READ MORE: ‘It’s unfortunate, but it’s necessary’: Regina police traffic officer on tougher distracted driving penalties

Saskatchewan won’t be the first province to increase their penalties since distracted driving laws came into effect. Manitoba, Ontario, Quebec, British Columbia and Prince Edward Island all increased their penalties in recent years.

However, tougher penalties don’t guarantee compliance. Traffic Injury Research Foundation (TIRF) CEO Robyn Robertson said punishments are just a piece in the puzzle of deterring distracted driving.

“I think we need to keep in mind with penalties some people’s behaviour is changed by more significant penalties, but not everybody is affected by penalties,” Robertson said in a phone interview from Ottawa.

“I think we need to find alternative solutions in addition to penalties to really create that social change.”

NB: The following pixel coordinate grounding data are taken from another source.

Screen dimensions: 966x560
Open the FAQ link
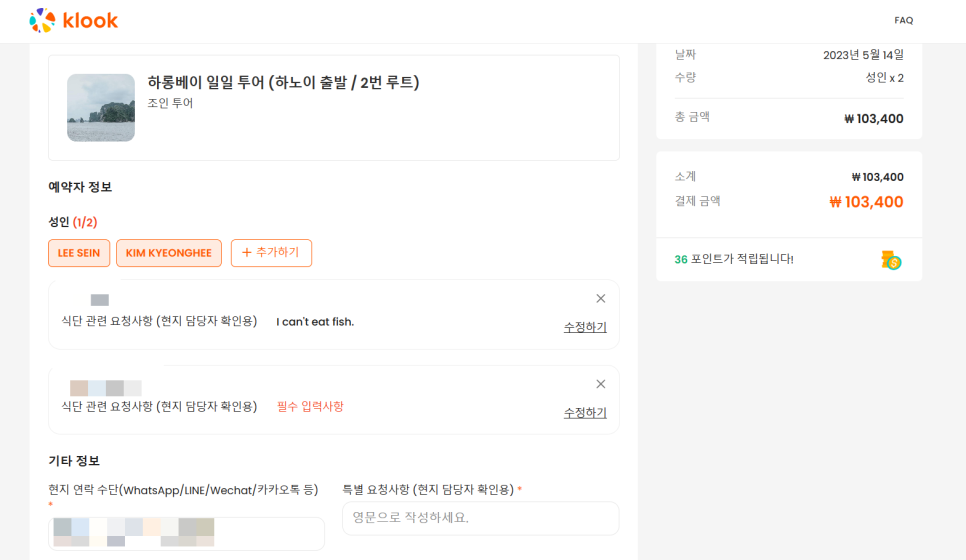click(903, 20)
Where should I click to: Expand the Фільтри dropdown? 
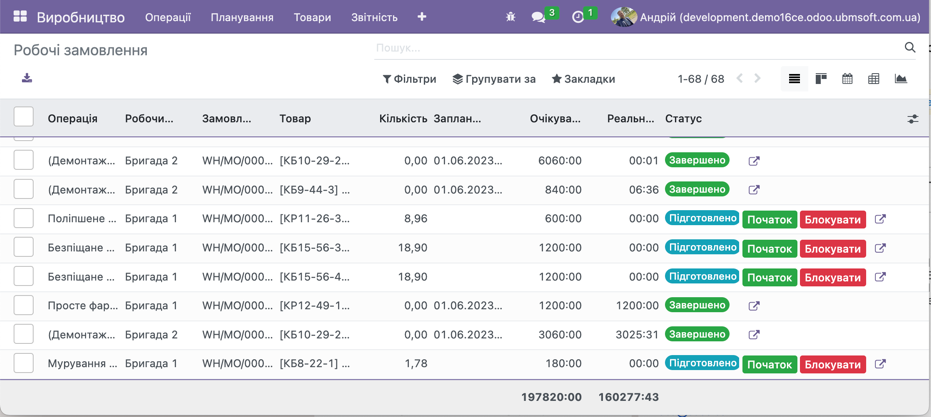point(410,79)
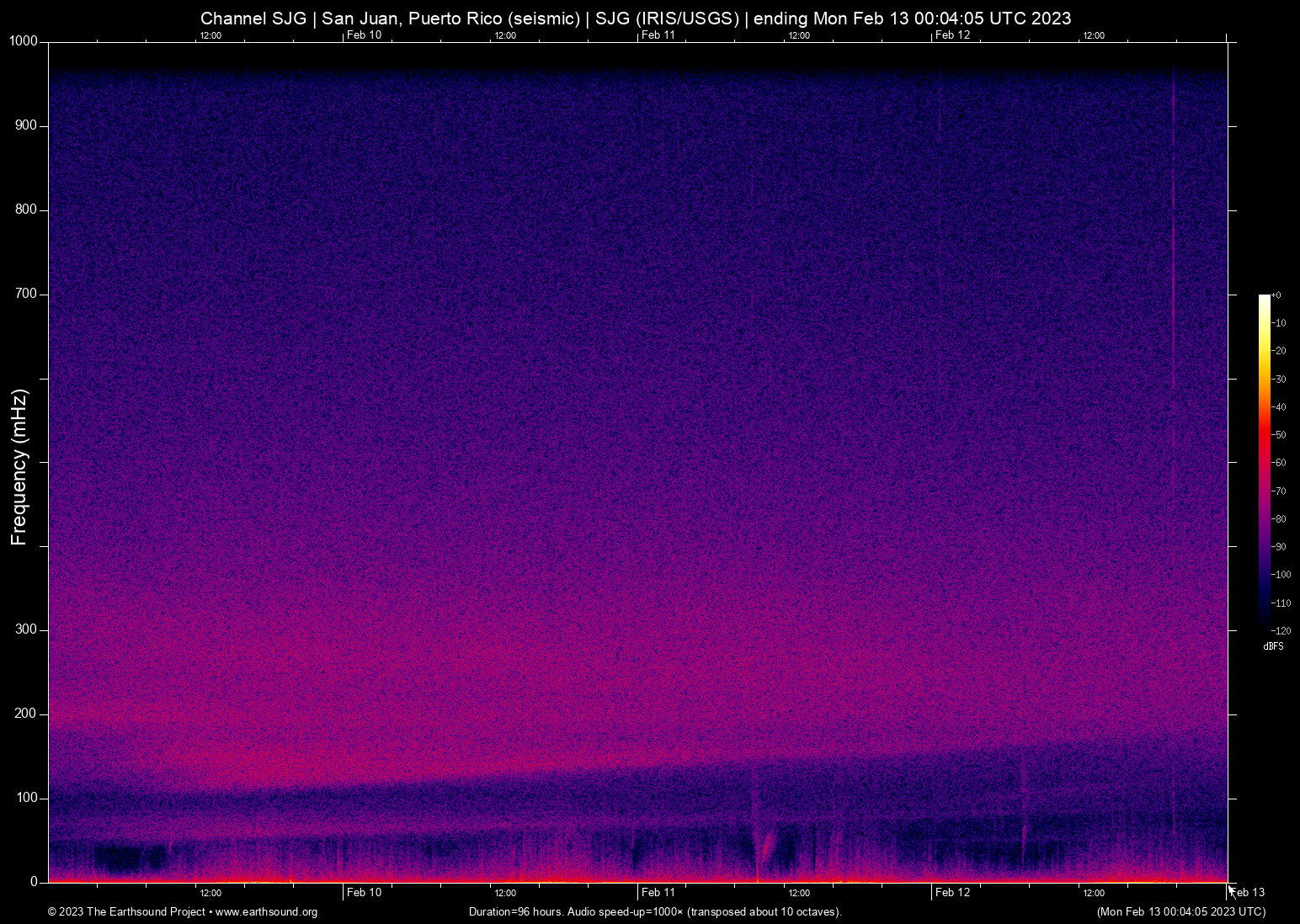
Task: Click the 500 mark on frequency axis
Action: [42, 462]
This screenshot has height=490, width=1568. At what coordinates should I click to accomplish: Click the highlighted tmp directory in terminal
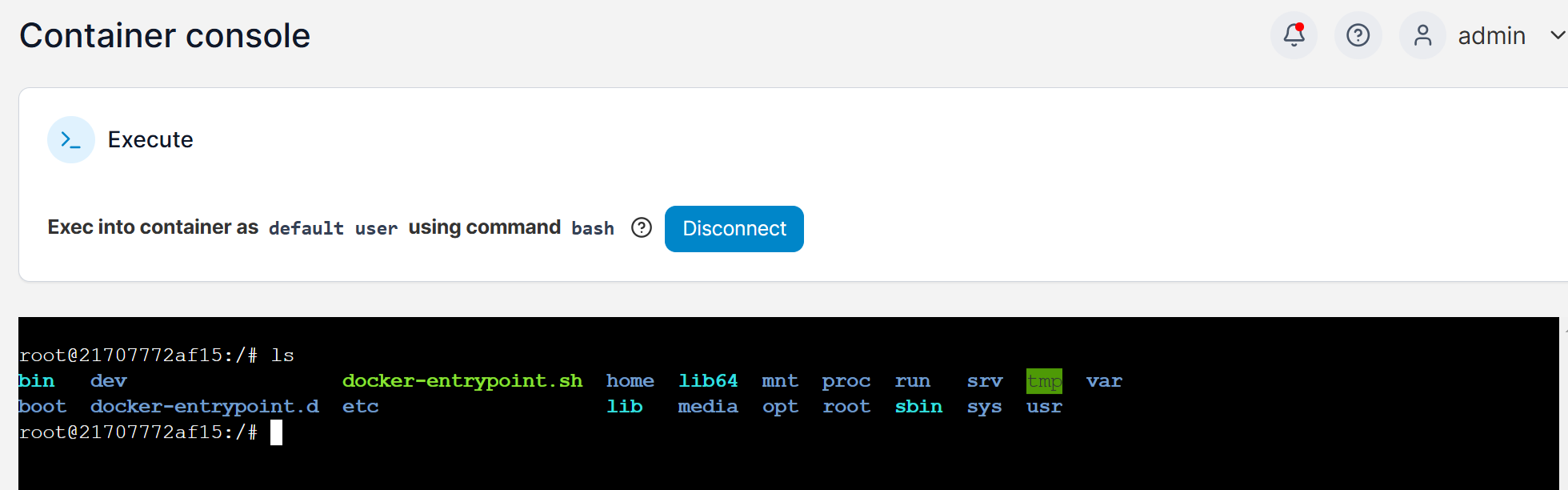1044,381
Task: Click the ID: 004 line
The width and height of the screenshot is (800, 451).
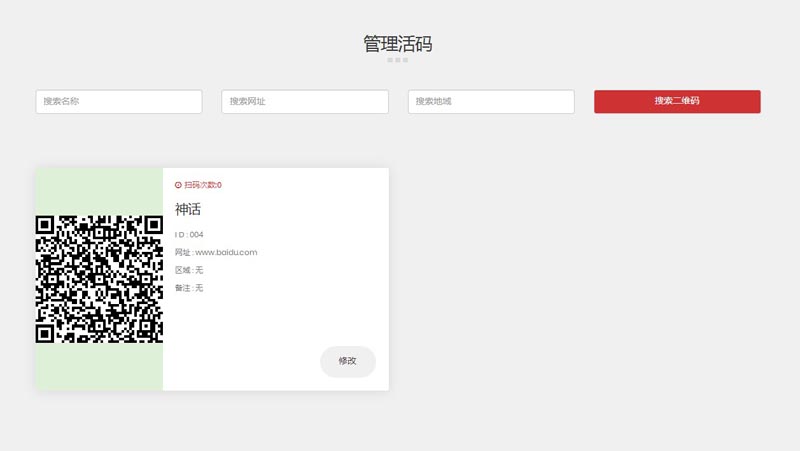Action: (x=189, y=235)
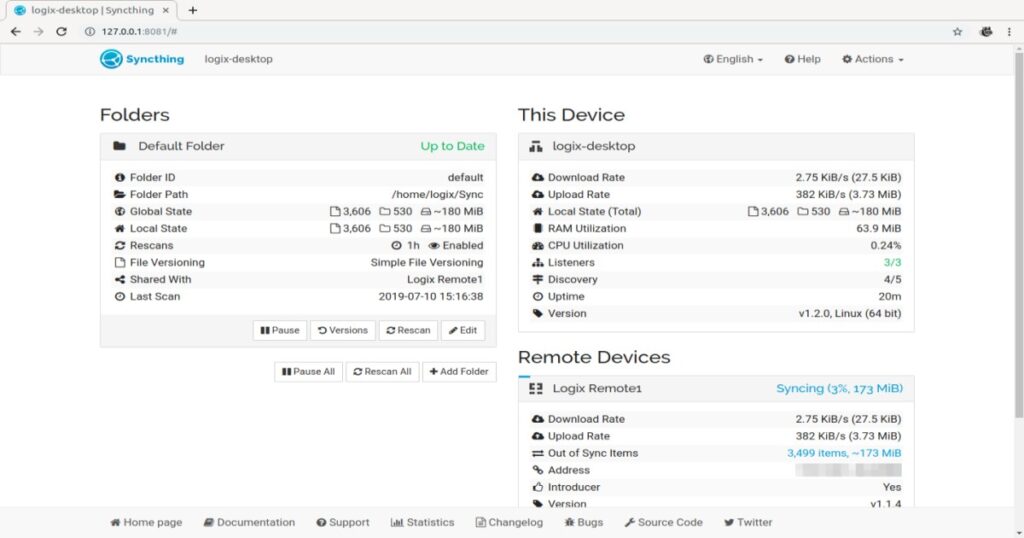Pause all folders
Screen dimensions: 1024x538
(x=308, y=371)
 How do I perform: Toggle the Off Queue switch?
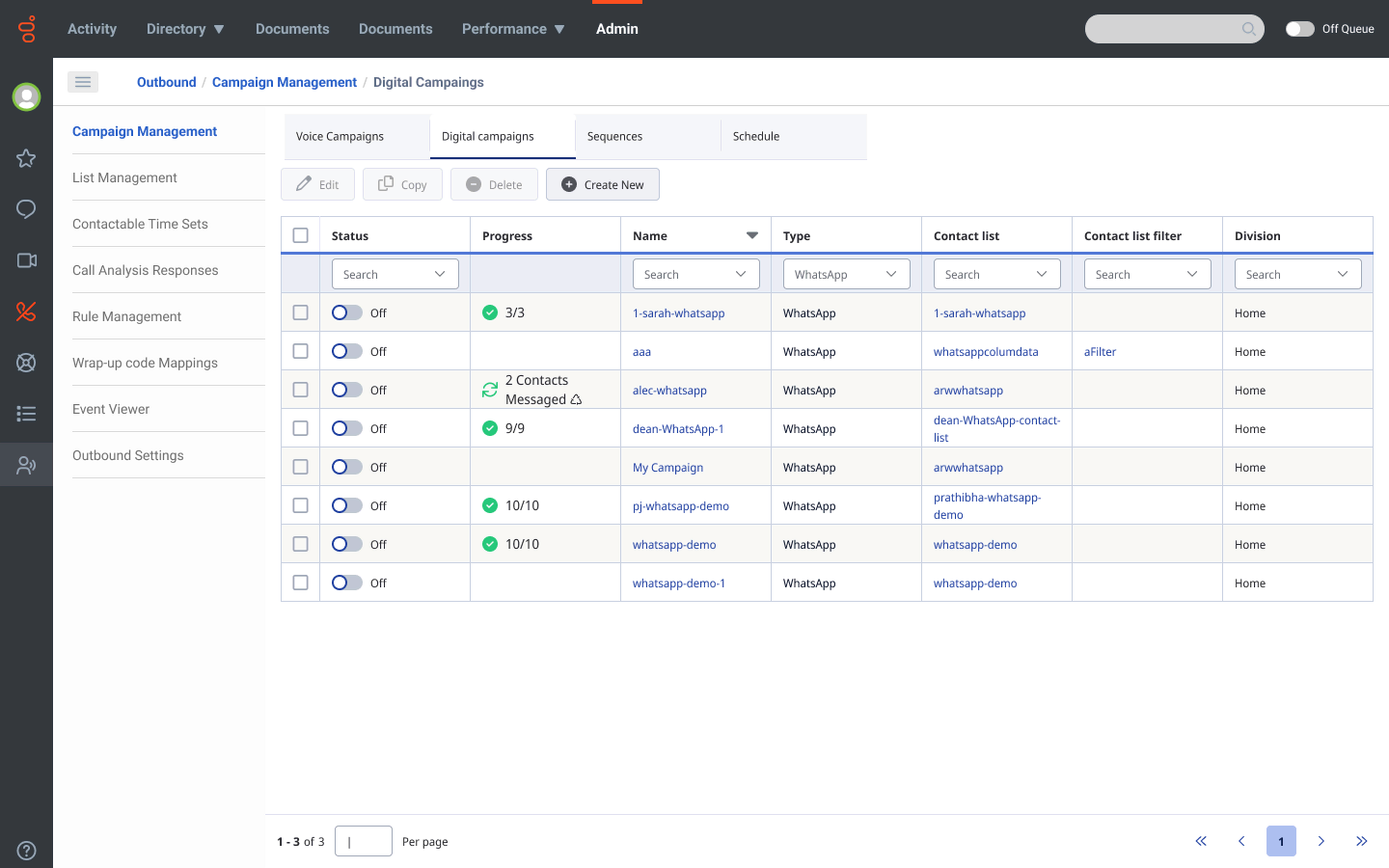point(1299,29)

Results in other provinces

Manitoba introduced $672 fines, a three to seven day license suspension and five demerit point punishment on Nov. 1, 2018. One year later, Manitoba Public Insurance (MPI) processed 2,592 license suspensions for distracted driving.

Prior to this, a MPI spokesperson told Global News they saw about 3,000 distracted driving convictions annually. A MPI spokesperson said they’re unable to say whether the changes are making a difference, but there may be clearer picture after five years.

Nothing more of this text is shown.